Surprised scientists unearthed solid evidence that a quarter million years ago Neanderthals were painting the town red—or at least their cavern homes.
The revelation came by accident during a research dig in the Netherlands where a team of archaeologists were searching for Neanderthal artifacts such as flint spearheads and carved bones.
Advanced X-ray technology reveals red paint
According to reports from the Proceedings of the National Academy of Sciences, researchers detected tiny flakes of an an iron oxide metal called hematite that is often used as the basis for a red-hued liquid, or paint. The substance was found on the bones and flint fragments at an archaeological site located in Maastricht.
What is especially intriguing about the find is that not only does the pigment, known as red ochre, predate the accepted use of such materials by Neanderthals by many thousands of years, but suggests the sub-species of modern humans had a more advanced society, using red ochre to decorate their weapons, bodies, and to create art.

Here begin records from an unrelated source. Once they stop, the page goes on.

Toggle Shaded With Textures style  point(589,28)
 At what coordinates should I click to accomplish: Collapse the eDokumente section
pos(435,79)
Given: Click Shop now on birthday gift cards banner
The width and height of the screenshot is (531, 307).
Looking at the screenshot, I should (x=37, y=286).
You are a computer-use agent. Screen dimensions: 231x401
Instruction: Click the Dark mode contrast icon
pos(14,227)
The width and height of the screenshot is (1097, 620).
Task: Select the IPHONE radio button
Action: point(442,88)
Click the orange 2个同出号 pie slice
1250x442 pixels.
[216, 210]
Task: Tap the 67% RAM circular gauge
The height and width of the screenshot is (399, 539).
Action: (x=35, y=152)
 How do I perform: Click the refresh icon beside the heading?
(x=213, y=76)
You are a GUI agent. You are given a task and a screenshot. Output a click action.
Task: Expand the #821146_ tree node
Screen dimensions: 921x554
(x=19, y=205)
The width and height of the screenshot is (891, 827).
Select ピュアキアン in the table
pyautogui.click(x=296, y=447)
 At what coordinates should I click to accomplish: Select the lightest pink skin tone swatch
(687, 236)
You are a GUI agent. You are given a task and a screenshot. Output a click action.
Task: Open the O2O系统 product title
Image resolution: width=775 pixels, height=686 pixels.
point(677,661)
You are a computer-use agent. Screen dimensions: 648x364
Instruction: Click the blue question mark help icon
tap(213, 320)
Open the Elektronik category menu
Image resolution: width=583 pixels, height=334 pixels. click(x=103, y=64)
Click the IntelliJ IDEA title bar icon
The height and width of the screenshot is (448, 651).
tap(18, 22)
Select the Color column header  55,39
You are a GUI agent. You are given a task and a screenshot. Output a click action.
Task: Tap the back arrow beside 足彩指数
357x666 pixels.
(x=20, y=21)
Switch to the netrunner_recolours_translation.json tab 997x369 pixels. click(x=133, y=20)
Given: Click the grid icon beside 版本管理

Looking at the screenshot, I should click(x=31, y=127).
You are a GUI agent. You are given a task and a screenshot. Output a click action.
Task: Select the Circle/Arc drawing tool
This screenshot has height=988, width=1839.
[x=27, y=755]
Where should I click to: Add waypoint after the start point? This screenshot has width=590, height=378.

The red ochre may also have been used to repel insects and to medicate wounds.
The discovery adds weight to recent rethinks about Neanderthals and their society as being much more sophisticated than roaming bands of club swinging brutish cavemen.
Changing picture of Neanderthals and humans
Back in the 1990s, scientists’ views about Neanderthals began to change. For almost a century Neanderthals were thought to be stupid, slow brutish humans that eventually died out, pushed aside by more advanced Cro-Magnon.
Breakthroughs in genetics permitted mitochondrial DNA to be traced back in animals, including humans. The DNA provided hard evidence that not only did the human race start much earlier than previously thought—as far back as 2.5 million years ago—but Neanderthals were a much more robust race and interbred with Cro-Magnon.
The interbreeding between races—that included a third offshoot of Man, the Denisovans that spread their DNA throughout what’s now Asia—created a more robust Homo sapiens, an “archaic human admixture.” This interbreeding “helped humans go global.”
Recently, it was also discovered that Neanderthal DNA still exists in certain Siberian tribes.
The UK Daily Telegraph reports that team member Dr. Wil Roebroeks, of Leiden University in the Netherlands and his colleagues notes that late Neanderthals were known to use iron oxides regularly. The new discovery, however, pushed the metal’s use back much further in time.
“Such finds often have been interpreted as pigments even though their exact function is largely unknown. Here we report significantly older iron oxide finds that constitute the earliest documented use of red ochre by Neanderthals. This is a non-local material that was imported to the site, possibly over dozens of kilometers,” the team reported.